Ik ga akkoord liever niet.
Reeks

HLN 1939-1945 | 1. Het Laatste Nieuws en de schemeroorlog

Op het einde van de jaren 1930 is Het Laatste Nieuws stevig gevestigd als grootste Nederlandstalige krant van België en heeft het alle redactionele en commerciële troeven in huis om op het elan van de voorbije jaren verder te gaan. Maar begin september 1939 wordt de oorlogsdreiging voor België zeer concreet. Hoe gaan Het Laatste Nieuws en eigenaar Julius Hoste met deze omstandigheden om?

Sébastien Baudart
10 september 2025

Oorlogsverklaringen

‘Schemeroorlog’, ‘spookoorlog’, ‘drôle de guerre’ (vreemde oorlog), ‘Sitzkrieg’ (zittende oorlog, positieoorlog), ‘phoney war’ (valse oorlog, nepoorlog), ‘dziwna wojna’ (verbazende oorlog, in het Pools): er zijn in verschillende talen heel wat verschillende omschrijvingen om de periode aan te duiden tussen de Duitse inval in Polen op 1 september 1939 - op 3 september gevolgd door de Franse en Britse oorlogsverklaringen aan nazi-Duitsland - en 10 mei 1940, wanneer Duitse troepen België, Nederland, Luxemburg en Frankrijk binnenvallen. Gedurende ruim acht maanden ondernemen de Europese grootmachten, ondanks de oorlogsverklaringen, op het westelijk front weinig op militair vlak.1

De ‘Neutraliteitsverklaring van België’ (Het Laatste Nieuws, 4 september 1939, p. 5 - fragment).

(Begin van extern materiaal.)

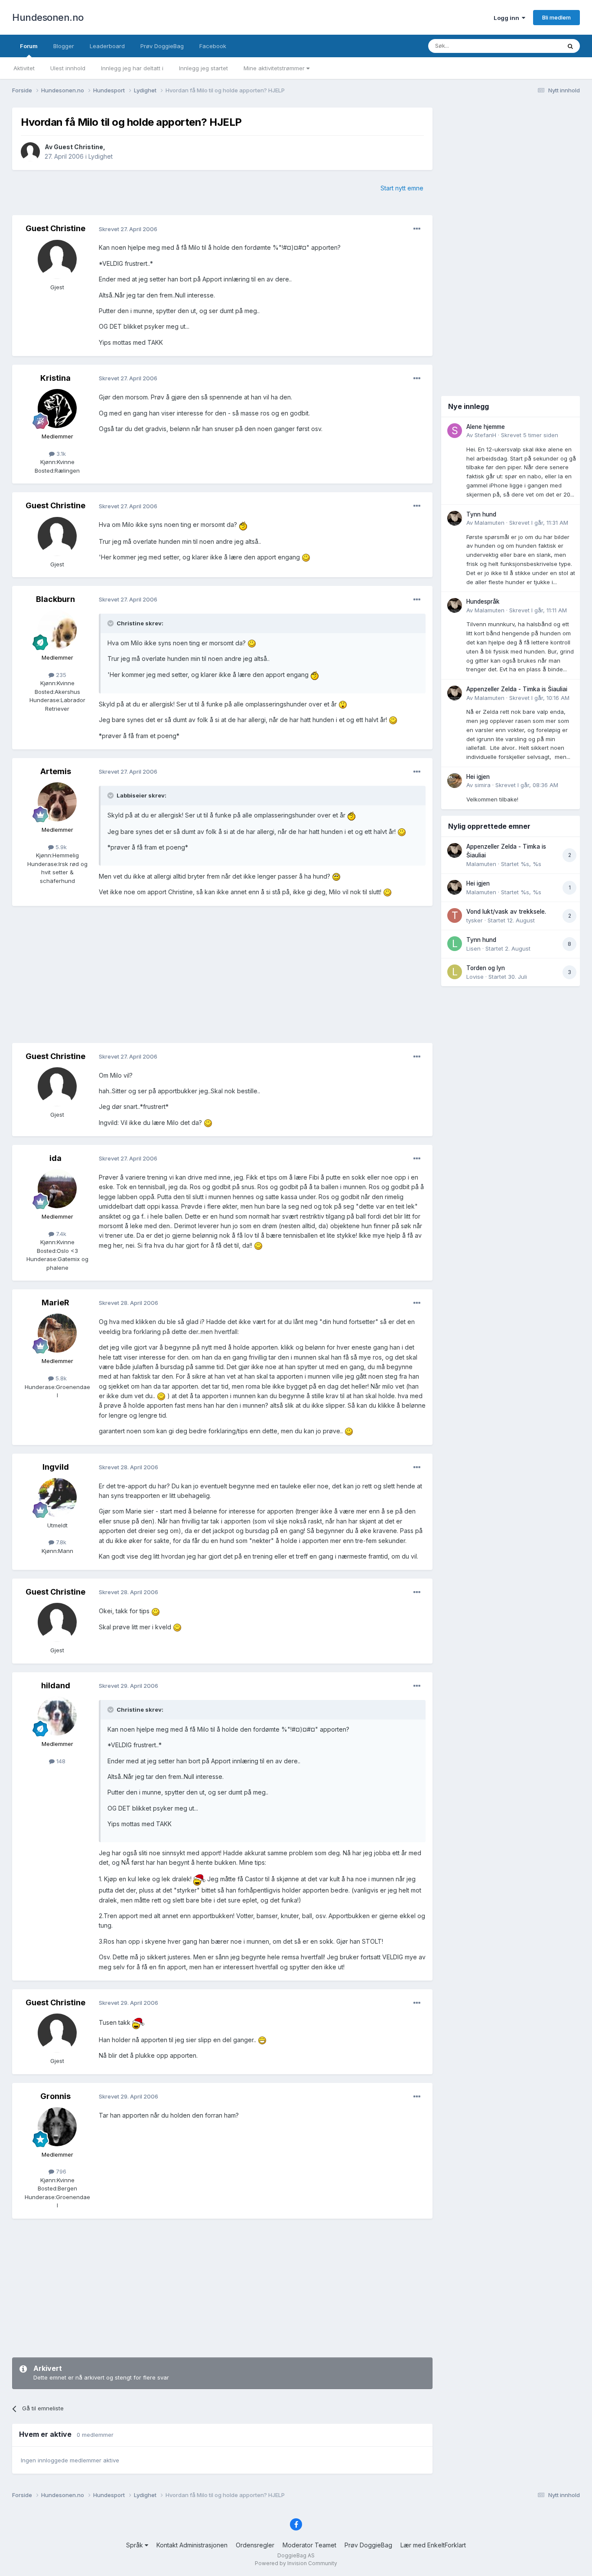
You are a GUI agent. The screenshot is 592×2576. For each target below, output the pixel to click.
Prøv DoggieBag (162, 45)
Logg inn (508, 17)
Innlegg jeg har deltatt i (132, 68)
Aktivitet (24, 68)
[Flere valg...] (417, 229)
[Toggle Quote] (111, 623)
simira (483, 784)
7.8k (60, 1542)
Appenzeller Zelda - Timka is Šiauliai (516, 689)
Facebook (212, 45)
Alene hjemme (485, 426)
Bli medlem (556, 17)
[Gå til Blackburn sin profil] (57, 629)
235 (60, 674)
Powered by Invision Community (296, 2563)
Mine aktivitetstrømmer (275, 68)
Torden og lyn (485, 967)
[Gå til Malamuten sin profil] (454, 518)
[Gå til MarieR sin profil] (57, 1333)
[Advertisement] (222, 975)
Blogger (63, 45)
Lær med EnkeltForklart (433, 2545)
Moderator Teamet (309, 2545)
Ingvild (55, 1466)
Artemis (55, 771)
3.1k (60, 453)
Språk (135, 2545)
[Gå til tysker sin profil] (454, 915)
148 (60, 1761)
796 (60, 2171)
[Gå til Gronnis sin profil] (57, 2126)
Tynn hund (481, 514)
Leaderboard (107, 45)
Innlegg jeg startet (203, 68)
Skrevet (529, 435)
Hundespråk (483, 601)
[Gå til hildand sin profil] (57, 1716)
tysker (474, 920)
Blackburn (55, 599)
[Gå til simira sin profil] (454, 780)
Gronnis (55, 2096)
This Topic (535, 45)
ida (55, 1158)
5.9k (60, 846)
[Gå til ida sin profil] (57, 1188)
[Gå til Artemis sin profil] (57, 801)
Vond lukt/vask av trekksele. (506, 911)
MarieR (55, 1302)
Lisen (473, 948)
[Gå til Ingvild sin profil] (57, 1497)
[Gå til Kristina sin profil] (57, 408)
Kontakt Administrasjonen (192, 2545)
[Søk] (570, 46)
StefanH (485, 435)
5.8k (60, 1378)
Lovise (475, 976)
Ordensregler (255, 2545)
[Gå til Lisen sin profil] (454, 943)
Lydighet (100, 156)
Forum (29, 45)
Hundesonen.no (48, 17)
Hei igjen (478, 776)
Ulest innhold (67, 68)
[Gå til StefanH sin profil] (454, 430)
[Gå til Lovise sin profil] (454, 971)
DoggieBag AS (296, 2555)
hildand (55, 1685)
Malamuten (489, 522)
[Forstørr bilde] (243, 524)
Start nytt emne (402, 188)
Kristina (55, 377)
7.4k (60, 1233)
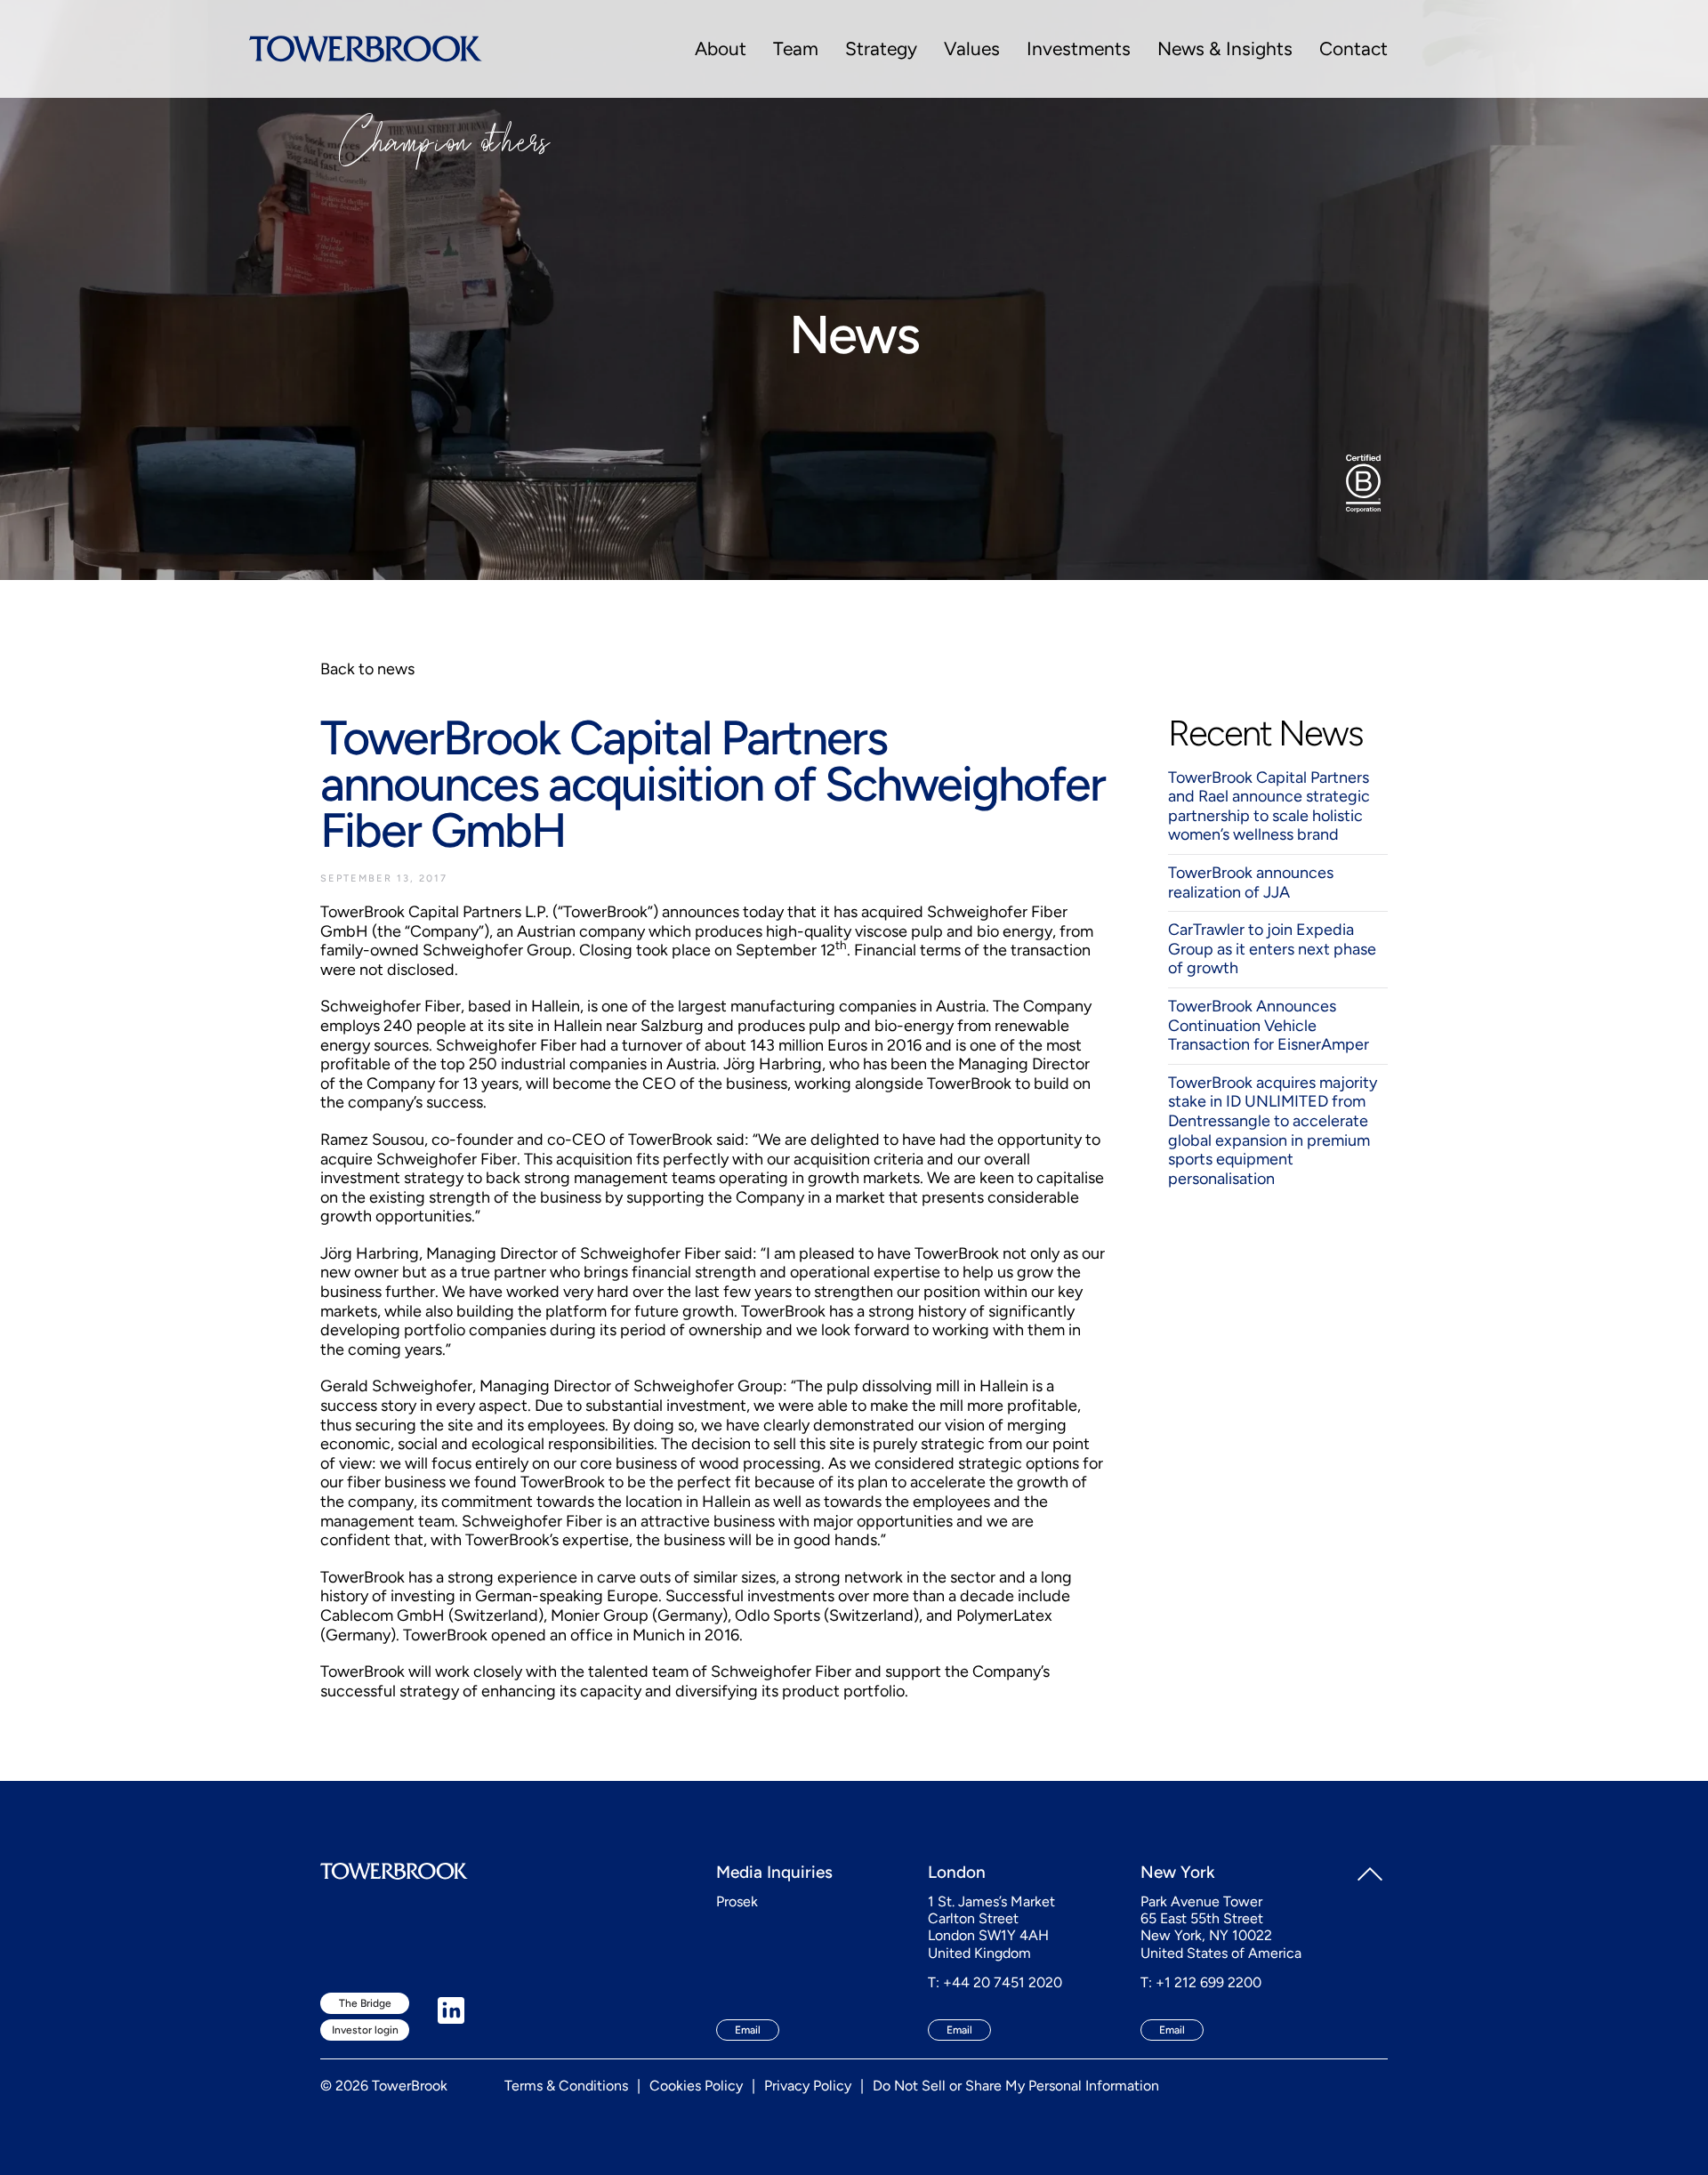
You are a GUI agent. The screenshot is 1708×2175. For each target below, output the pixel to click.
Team (795, 48)
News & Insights (1225, 48)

In theorie is België niet betrokken bij deze oorlogsdreiging, die Europa vanaf september 1939 in haar greep houdt. De katholiek-liberale regering-Pierlot, die door de omstandigheden uitgebreid wordt met de socialisten tot een regering van nationale unie, verklaart zich op 3 september officieel neutraal. Of onzijdig, zoals op dat moment de gangbare term is. Dit is een gevolg van de sinds 1936 gevoerde onafhankelijkheidspolitiek, los van Frankrijk en Groot-Brittannië, waarvan onder anderen koning Leopold III en Paul-Henri Spaak als minister van Buitenlandse Zaken de architecten zijn. Een officiële neutraliteitsverklaring op datum van 3 september 1939 wordt aan de betrokken regeringen bezorgd, en in het Belgisch Staatsblad en de kranten gepubliceerd. Deze neutraliteit impliceert dat België officieel geen verschil maakt tussen de verschillende in de oorlog betrokken partijen. In principe behandelt België de democratische regimes in Frankrijk en Groot-Brittannië, die België bijstand blijven beloven indien het nodig is, op gelijke voet met het naziregime in Duitsland. Al twijfelen weinigen eraan van welke kant het gevaar uiteindelijk zal komen.2

Net als in de overige Belgische pers zorgt de start van de schemeroorlog voor grote koppen op de voorpagina’s van Het Laatste Nieuws. Op 1 september verschijnt onder de nog hoopvolle titel ‘Het eigenlijk Gevaar. Hoe men er ten slotte aan ontsnappen kan’ een artikel waarin de krant nog kansen ziet om oorlog te vermijden, om vervolgens via ‘Vijandelijkheden tusschen Duitschland en Polen’ (2 september) en ‘Zullen Frankrijk en Engeland Duitschland den Oorlog verklaren om Polen te verdedigen?’ (3 september), op 4 september uiteindelijk te moeten vaststellen dat ‘De groote Mogendheden in Oorlog’ zijn.3 Een verrassing is het niet voor de lezers: Het Laatste Nieuws besteedt al jaren veel aandacht aan de politieke polarisatie binnen Europa, en de laatste maanden ging het aantal hoofdartikels over de toenemende internationale spanningen en de oorlogsdreiging in stijgende lijn.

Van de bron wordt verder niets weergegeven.